# Инициализация данных

In [1]:
import os
import pandas as pd

from datetime import datetime
from catboost import CatBoostClassifier
from loguru import logger

from dotenv import load_dotenv

import hashlib
from pydantic import BaseModel
from typing import List

load_dotenv()

True

In [2]:
salt = 'get_exp_group'
num_groups = 2

In [3]:
# Разбиение пользователей на группы
def get_exp_group(user_id: int) -> str:
    exp_group = int(hashlib.md5((str(user_id) + salt).encode()).hexdigest(), 16) % num_groups
    
    if exp_group == 0:
        return 'control'
    else:
        return 'test'

In [4]:
get_exp_group(200)

'control'

In [5]:
class PostGet(BaseModel):
    id: int
    text: str
    topic: str
    
    class Config:
        orm_mode = True

class Response(BaseModel):
    exp_group: str
    recommendations: List[PostGet]

* 'orm_mode' has been renamed to 'from_attributes'


In [6]:
# Путь модели
def get_model_path(model_name: str) -> str:
    if os.environ.get("IS_LMS") == "1":
        if model_name == 'model_control':
            MODEL_PATH = '/workdir/user_input/model_control'
        elif model_name == 'model_test':
            MODEL_PATH = '/workdir/user_input/model_test'
        else:
            raise ValueError('unknown name')
    
    else:
        if model_name == 'model_control':
            MODEL_PATH = '/Users/dmitry/Documents/code/Start_ML/module_2/final_project/model/catboost_ml_1'
        elif model_name == 'model_test':
            MODEL_PATH = '/Users/dmitry/Documents/code/Start_ML/module_2/final_project/model/catboost_dl_3'
        else:
            raise ValueError('unknown name')
    return MODEL_PATH


# Загрузка модели
def load_models(model_name: str):
    model_path = get_model_path(model_name)

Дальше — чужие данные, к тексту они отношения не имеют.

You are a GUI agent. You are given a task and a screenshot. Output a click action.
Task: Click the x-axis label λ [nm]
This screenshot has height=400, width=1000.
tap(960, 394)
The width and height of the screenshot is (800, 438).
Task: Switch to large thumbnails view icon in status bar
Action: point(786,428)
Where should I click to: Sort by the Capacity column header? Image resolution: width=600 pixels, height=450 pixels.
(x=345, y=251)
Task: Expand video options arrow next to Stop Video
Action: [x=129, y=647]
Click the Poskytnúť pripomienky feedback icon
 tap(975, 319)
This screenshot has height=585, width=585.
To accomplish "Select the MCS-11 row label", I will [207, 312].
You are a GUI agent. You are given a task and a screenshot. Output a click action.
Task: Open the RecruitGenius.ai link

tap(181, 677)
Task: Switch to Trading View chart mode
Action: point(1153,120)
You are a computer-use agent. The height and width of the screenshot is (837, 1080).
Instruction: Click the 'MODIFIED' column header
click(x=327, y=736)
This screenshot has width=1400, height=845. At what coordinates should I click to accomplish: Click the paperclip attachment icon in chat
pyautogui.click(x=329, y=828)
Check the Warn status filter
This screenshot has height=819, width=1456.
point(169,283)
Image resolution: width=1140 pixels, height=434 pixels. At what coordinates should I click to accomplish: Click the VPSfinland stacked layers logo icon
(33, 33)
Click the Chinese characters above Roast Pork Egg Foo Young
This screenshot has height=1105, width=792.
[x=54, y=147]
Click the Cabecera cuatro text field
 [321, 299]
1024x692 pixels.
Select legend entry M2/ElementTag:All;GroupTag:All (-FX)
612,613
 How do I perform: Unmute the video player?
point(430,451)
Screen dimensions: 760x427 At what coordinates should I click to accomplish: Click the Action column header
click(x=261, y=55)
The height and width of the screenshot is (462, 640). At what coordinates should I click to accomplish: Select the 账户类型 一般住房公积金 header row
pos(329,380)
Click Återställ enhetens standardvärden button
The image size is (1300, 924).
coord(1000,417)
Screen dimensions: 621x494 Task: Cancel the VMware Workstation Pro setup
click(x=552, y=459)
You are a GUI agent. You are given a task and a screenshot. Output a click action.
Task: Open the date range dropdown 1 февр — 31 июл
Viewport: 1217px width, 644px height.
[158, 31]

    from_file = CatBoostClassifier()
    model = from_file.load_model(model_path, format='cbm')
    return model

# Основная функция загрузки признаков из БД
def load_features():
    # Признаки по постам (созданные) TF-IDF
    logger.info("loading tf-idf post feachures")
    post_feachures_control = pd.read_sql(
        """
        SELECT *
        FROM d_trubitsin_post_feachures_base 
        """,
        con=os.environ["POSTGRES_CONN"]
    )

    # Признаки по постам (созданные) DL
    logger.info("loading dl post feachures")
    post_feachures_test = pd.read_sql(
        """
        SELECT *
        FROM d_trubitsin_post_feachures_dl 
        """,
        con=os.environ["POSTGRES_CONN"]
    )

    # Признаки по пользователям
    logger.info("loading user feachures")
    user_feachures = pd.read_sql(
        """
        SELECT *
        FROM public.user_data
        """,
        con=os.environ["POSTGRES_CONN"]
    )
    return [post_feachures_control, post_feachures_test, user_feachures]

In [7]:
logger.info("loading model")
model_control = load_models("model_control")
model_test = load_models("model_test")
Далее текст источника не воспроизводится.